What really sets this project apart from previous ones is the cause it supports: the de-mining of Cambodia. The Walters first visited Cambodia around 2014, but it was only following two subsequent trips taken by Eric alone that the idea for this project was born. On his most recent South Asian sojourn, during which he taught at a local music school, he came across the LMRF, an organization committed to ridding Cambodia of landmines mostly left over from the Vietnam War. Besides actively removing the landmines themselves, they also offer landmine safety training, including mock search-and-destroy exercises and presentations for middle schoolers about the dangers of landmines and unexploded ordnance.

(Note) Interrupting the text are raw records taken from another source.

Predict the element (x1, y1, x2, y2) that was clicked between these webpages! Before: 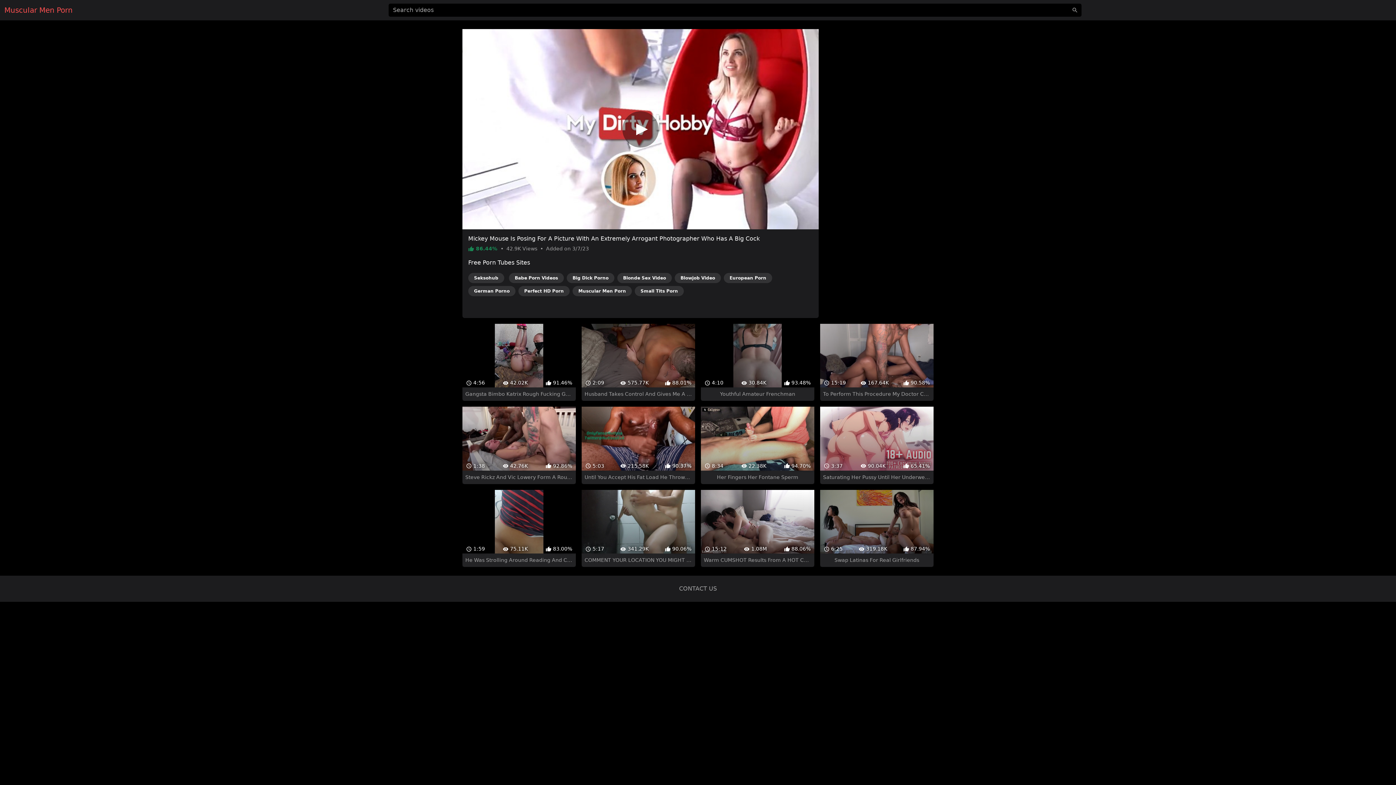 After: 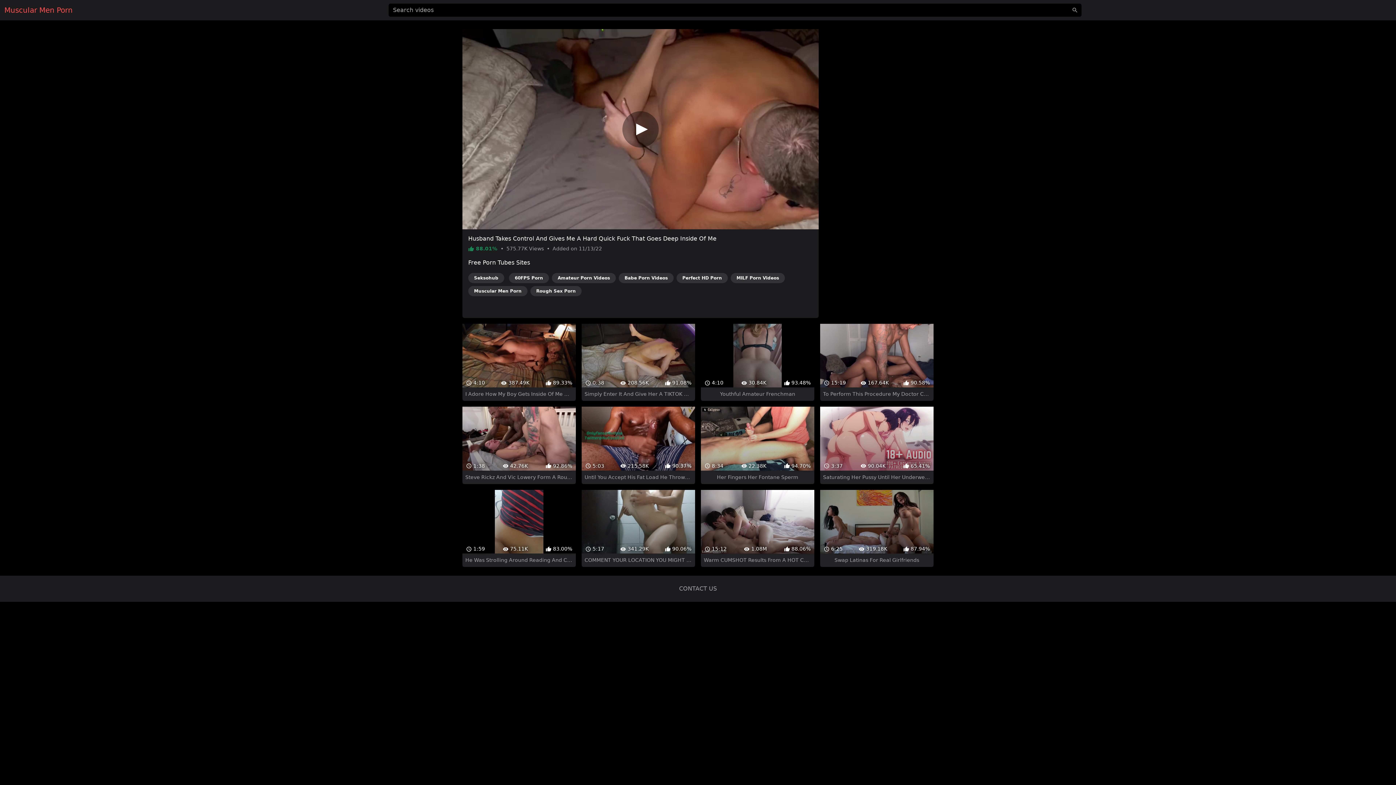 Action: bbox: (581, 311, 695, 388) label:  2:09
 575.77K
 88.01%
Husband Takes Control And Gives Me A Hard Quick Fuck That Goes Deep Inside Of MePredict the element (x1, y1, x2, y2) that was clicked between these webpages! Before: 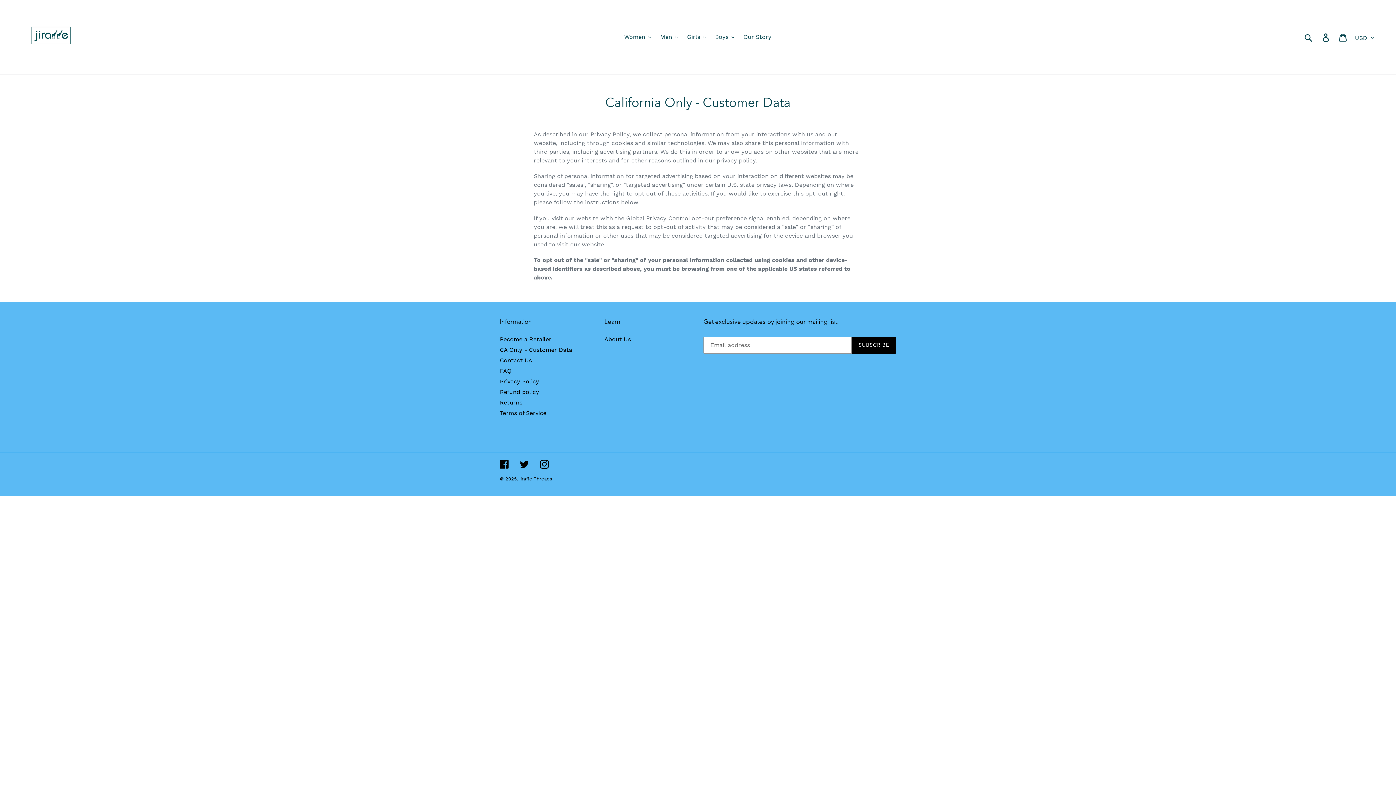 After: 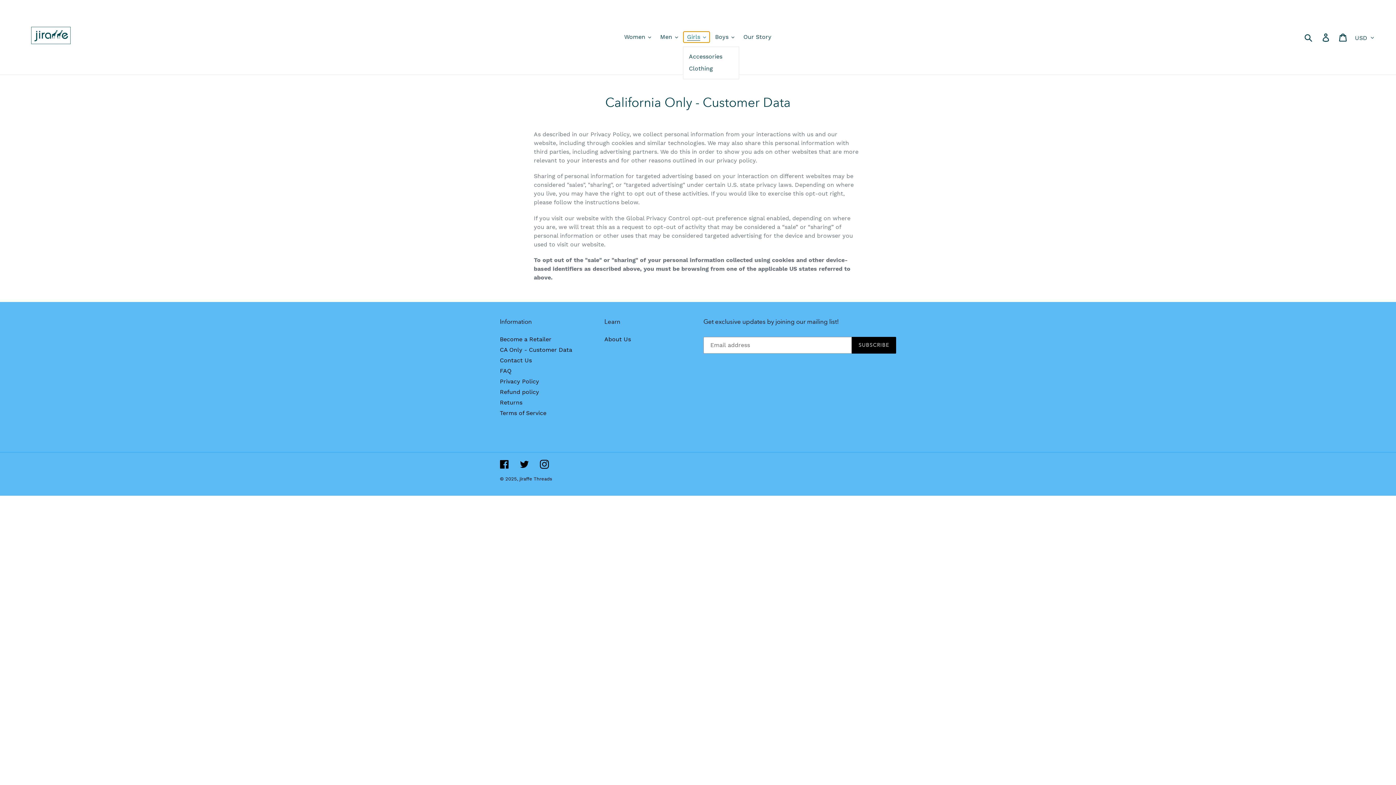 Action: bbox: (683, 31, 709, 42) label: GirlsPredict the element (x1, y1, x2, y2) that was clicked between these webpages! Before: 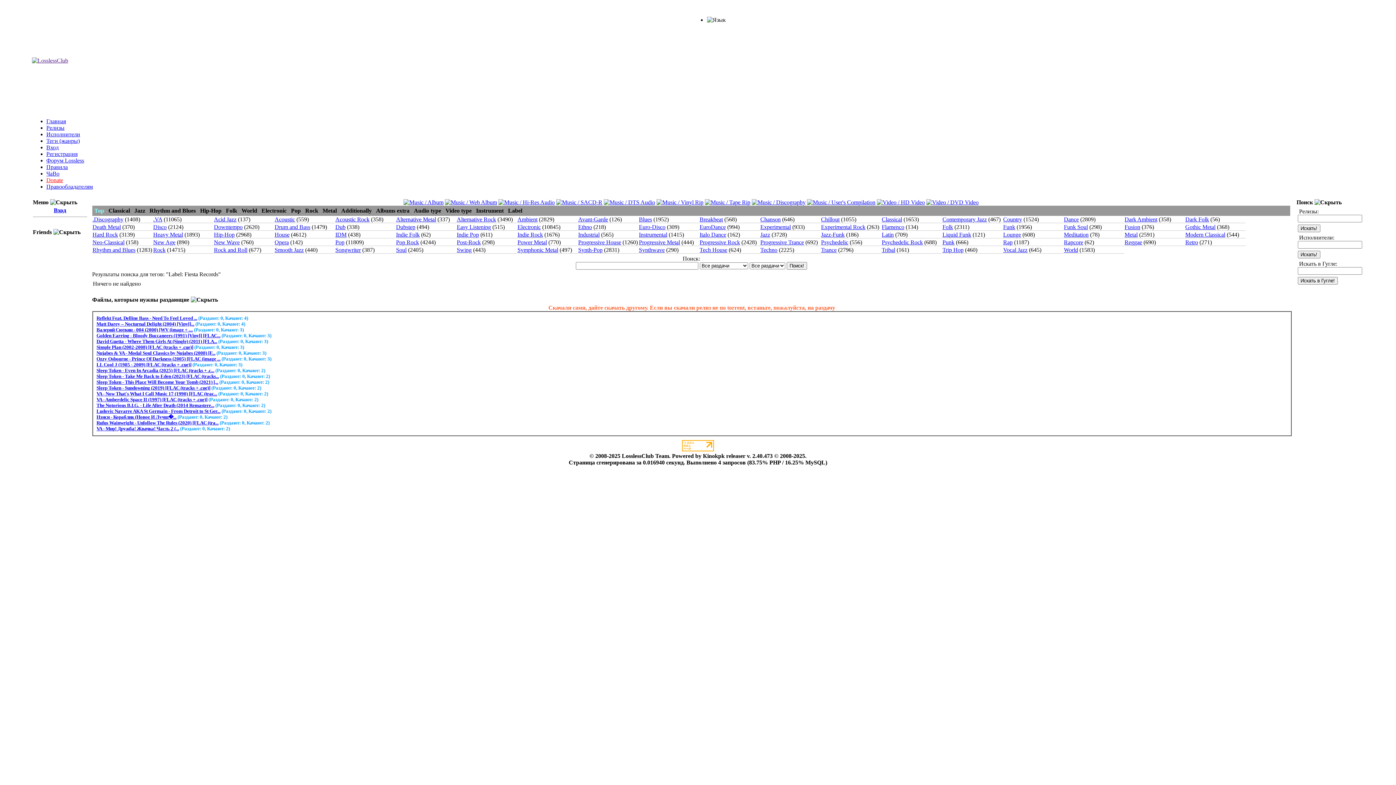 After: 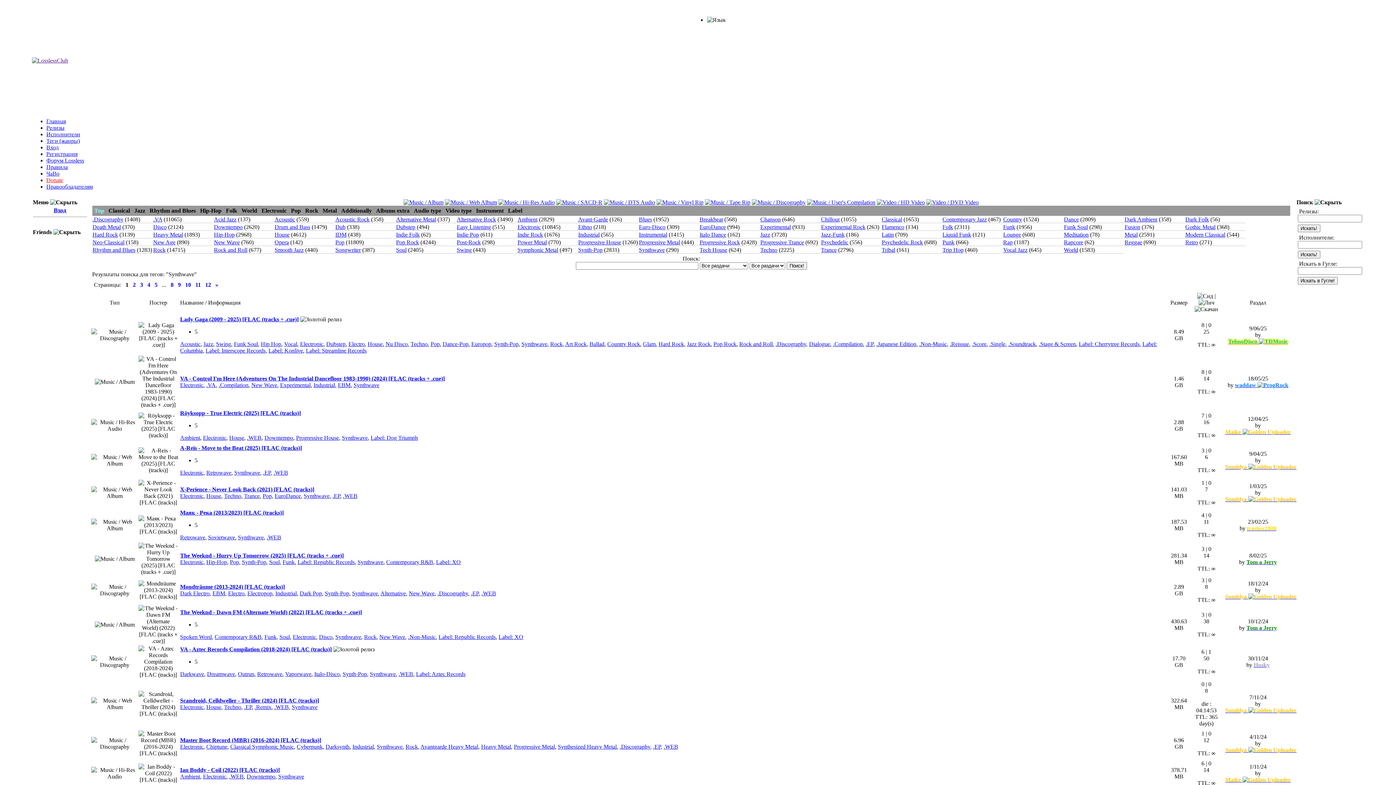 Action: bbox: (639, 246, 664, 253) label: SynthwavePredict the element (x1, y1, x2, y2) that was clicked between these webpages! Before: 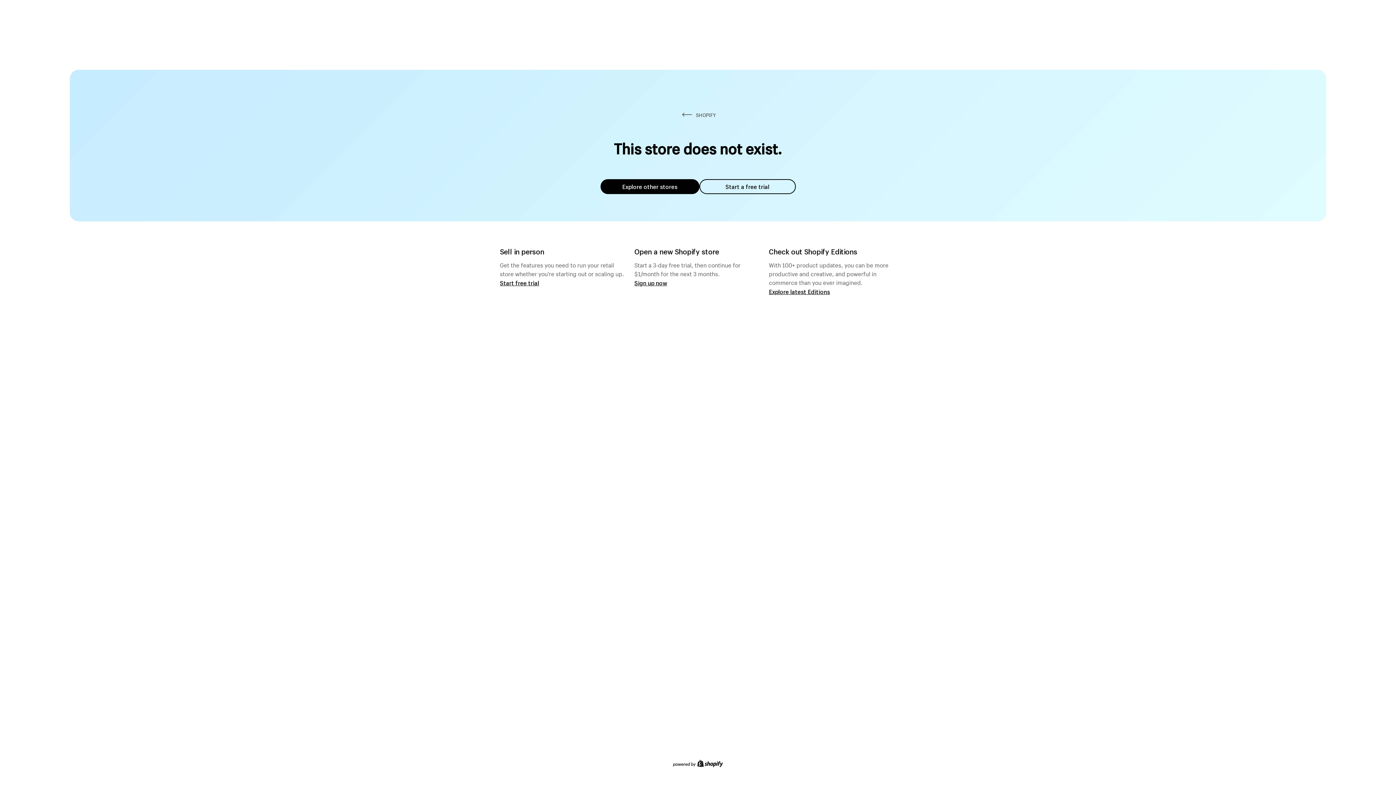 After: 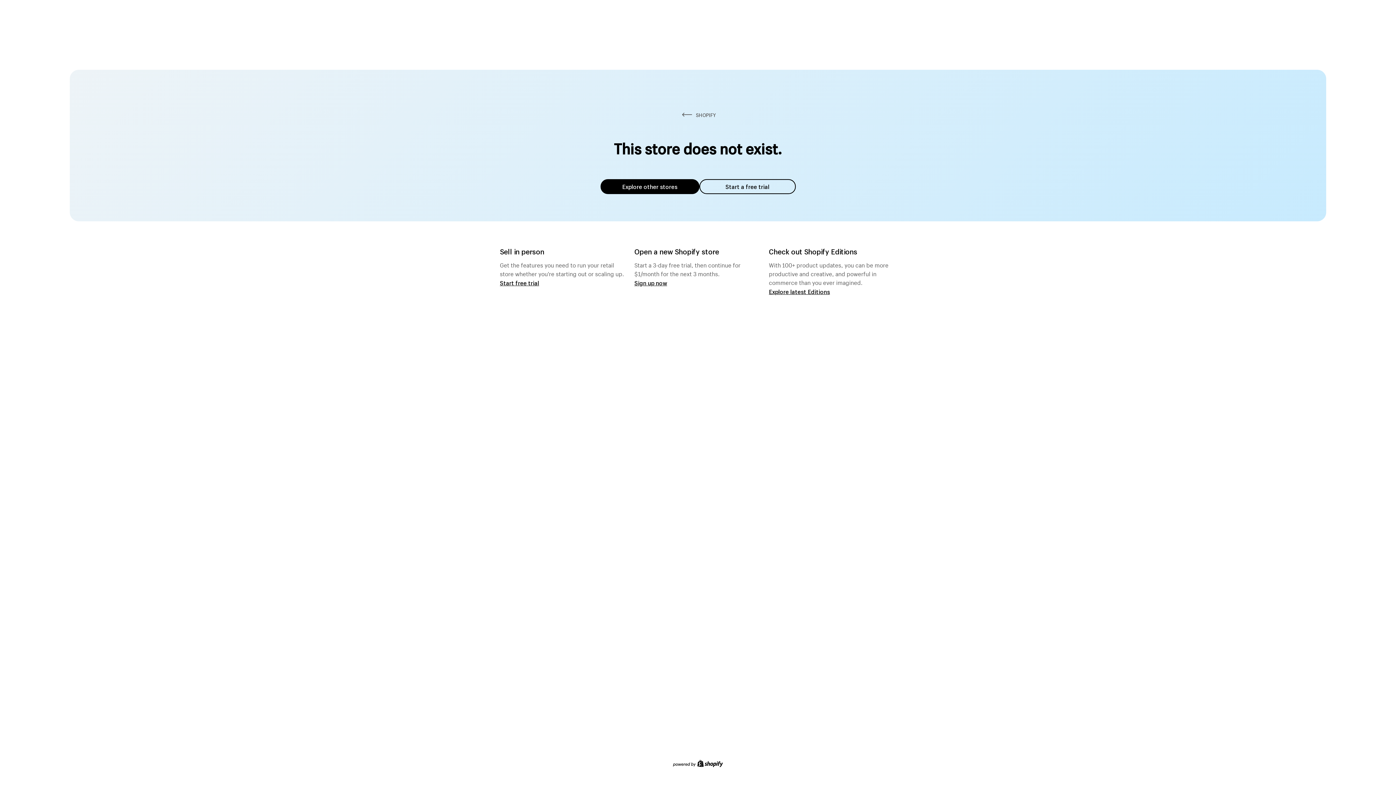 Action: label: Explore other stores bbox: (600, 179, 699, 194)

Upon Eric’s return to America, the three members of what would become the Chime of Heart Trio resolved to record an album whose proceeds would support the effort.

Indeed, the album’s social component bleeds into its aesthetics and even its optics. The cover art is a surreal digital collage pieced together by Jacob from several photographs his father had taken during his stays in Cambodia and Laos. Each track on the album is also, in a sense, a collage: Listening carefully, one might make out the sound of a tuk-tuk (an auto rickshaw, or motorized taxi) or catch samples of field recordings of ambient noises that Eric took during his trip. The instruments played include electric and fretless guitars, the accordion, synth, percussion, and two flutes that Eric bought in Cambodia and Laos. While lyrics are rare on the album, the third track features the lines from a poem written by Eric called “Kiss of the Mango Rain,” written after his first visit to Cambodia. The title derives from a more recent poem published in his 2018 work With Flowers of Jade—a special edition collection of poems and images to fundraise for music schools in Cambodia and Laos.

Yet, the trio did not stop at simply financially supporting the de-mining of Cambodia. As Jacob explains, there was also a conceptual dimension to their music:

“We knew from the start that we were going to make it a benefit for LMRF, but then the other part of it is that we wanted to make it have a narrative structure of its own, which also related to the topic of landmines. You’re trying to communicate not only the horror and violence of landmines, but also this kind of like, disarming beauty of the landscape, almost in spite of the horror and violence that existed within. So I think we were trying to communicate both: the tension of discovering a landmine and the thrill of detonating it safely. So it’s not a strictly determined narrative and there are few words to guide it, but we meant it to have that narrative arch and wanted to evoke those feelings of the landscape, both the good and the bad.” 

The album is currently available for pre-order on the trio’s Bandcamp page.